It was already determined that the jet velocity of this engine is 376 metres per second. Suppose that this Boeing 777 flies at 11 kilometres at M=0.82, what is then the jet efficiency of this engine (in percent)?
To find the jet efficiency of the engine, we need to calculate the ratio of the actual velocity of the jet to the ideal velocity of the jet.
First, let's convert the speed of the Boeing 777 from kilometers per hour to meters per second.
11 kilometers is equal to 11,000 meters.
So, the speed of the Boeing 777 is 11,000 meters divided by 1 hour, which is 11,000 meters/3,600 seconds, which is approximately 3.06 meters per second.
Next, we need to calculate the ideal velocity of the jet.
The ideal velocity of the jet is the speed of sound, which is approximately 343 meters per second.
So, the ratio of the actual velocity to the ideal velocity is:
3.06 meters per second / 343 meters per second = 0.00893
Finally, we multiply this ratio by 100 to find the jet efficiency as a percentage:
0.00893 * 100 = 0.893%
Therefore, the jet efficiency of this engine is approximately is 0.893%.
To calculate the jet efficiency of this engine, we need to determine the thrust produced by the engine and the power consumed by it.
First, we need to convert the speed of the aircraft from kilometers per hour to meters per second.
Given that the aircraft is flying at 11 kilometers per hour, we can convert this to meters per second by multiplying by a conversion factor of 1000/3600.

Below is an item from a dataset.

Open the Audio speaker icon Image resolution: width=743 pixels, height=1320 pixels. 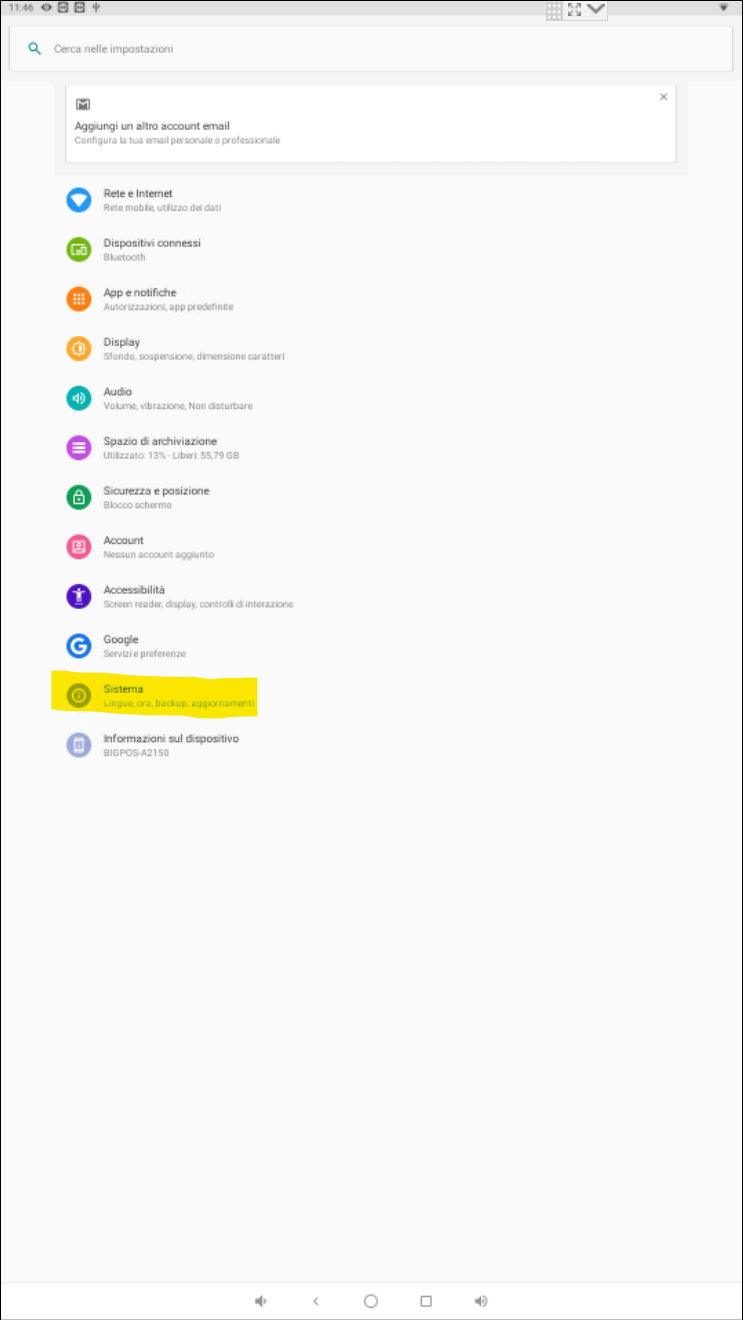pyautogui.click(x=79, y=398)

11 kilometers/hour * (1000 meters/kilometer) * (1 hour/3600 seconds) = 3.06 meters/second
Now, since the Mach number is given as M=0.82, we can calculate the speed of the aircraft relative to the speed of sound (v/V) using the formula:
v/V = M * sqrt(gamma * R * T)
where:
- v/V is the velocity ratio,
- M is the Mach number,
- gamma is the specific heat ratio of air (approximately 1.4),
- R is the universal gas constant for air (approximately 287 J/(kg·K)),
- T is the temperature in Kelvin.
Assuming standard temperature (approximately 288 K), plugging in the values:
v/V = 0.82 * sqrt(1.4 * 287 * 288) = 0.82 * 327.14 = 267.75
Now, we can calculate the thrust produced by the engine using the following equation:
Thrust = mass flow rate * jet velocity
The mass flow rate can be calculated using the formula:
mass flow rate = thrust / jet velocity
Given that the jet velocity is 376 meters per second, we can calculate the mass flow rate:
mass flow rate = Thrust / jet velocity = Thrust / 376
To find the thrust, we need to know the mass flow rate. Unfortunately, the given information does not provide the mass flow rate or the thrust directly. Without this information, it is not possible to calculate the jet efficiency of the engine in this specific case.

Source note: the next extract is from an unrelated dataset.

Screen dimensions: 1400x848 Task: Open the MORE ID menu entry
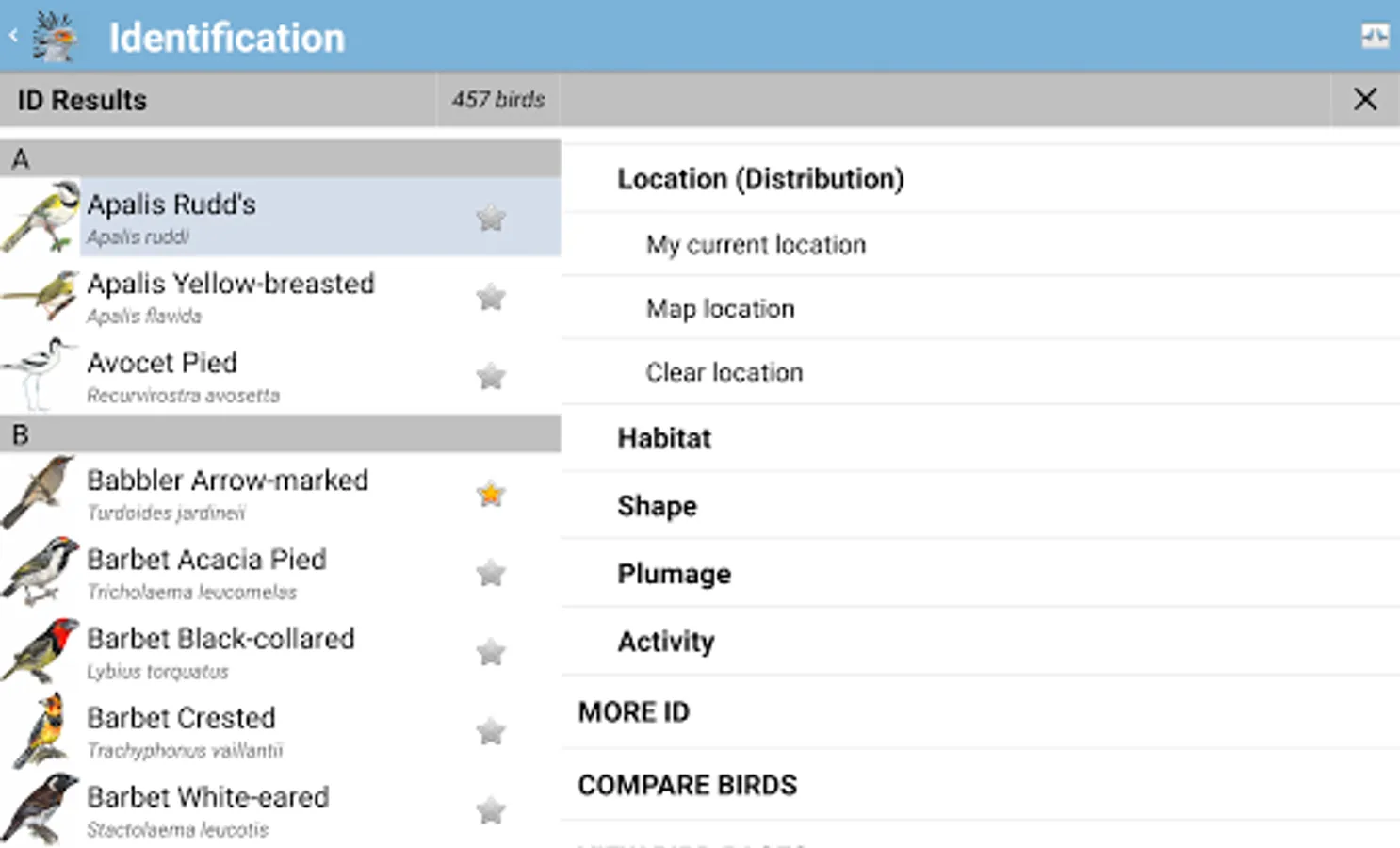coord(634,712)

To determine the jet efficiency of the engine, we need to calculate the effective exhaust velocity of the engine (Ve) first.

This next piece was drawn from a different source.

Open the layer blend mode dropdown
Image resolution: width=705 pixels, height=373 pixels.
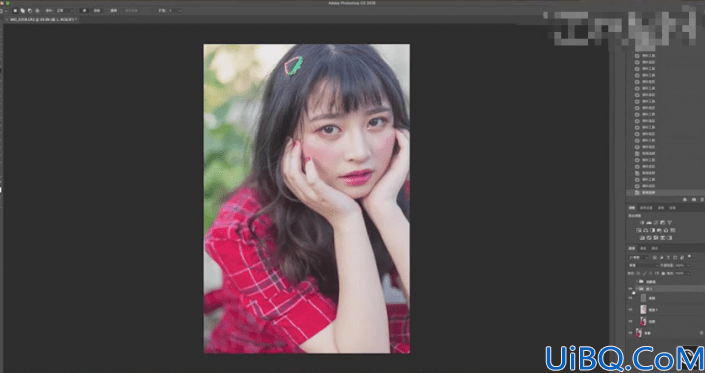click(644, 266)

Step 1: Convert the jet velocity from meters per second to kilometers per second.
- Jet velocity = 376 meters per second
- 1 kilometer = 1000 meters
Jet velocity in kilometers per second = 376 meters per second / 1000 = 0.376 kilometers per second
Step 2: Calculate the velocity of the airplane (Va).
- Velocity of the airplane = 11 kilometers
- Mach number (M) = 0.82
Velocity of the airplane (Va) = 11 kilometers * M = 11 kilometers * 0.82 = 9.02 kilometers per second
Step 3: Calculate the effective exhaust velocity (Ve).
- Effective exhaust velocity (Ve) = Jet velocity - Velocity of the airplane (Va)
Ve = 0.376 kilometers per second - 9.02 kilometers per second = -8.644 kilometers per second
Note: The negative sign indicates that the airplane is traveling faster than the jet exhaust velocity.
Step 4: Calculate the jet efficiency (η).
- Jet efficiency (η) = (Ve / Va) * 100
η = (-8.644 kilometers per second / 9.02 kilometers per second) * 100 = -95.78%
The jet efficiency of this engine (in percent) is approximately -95.78%. Note that a negative value indicates that the jet efficiency is less than 100%.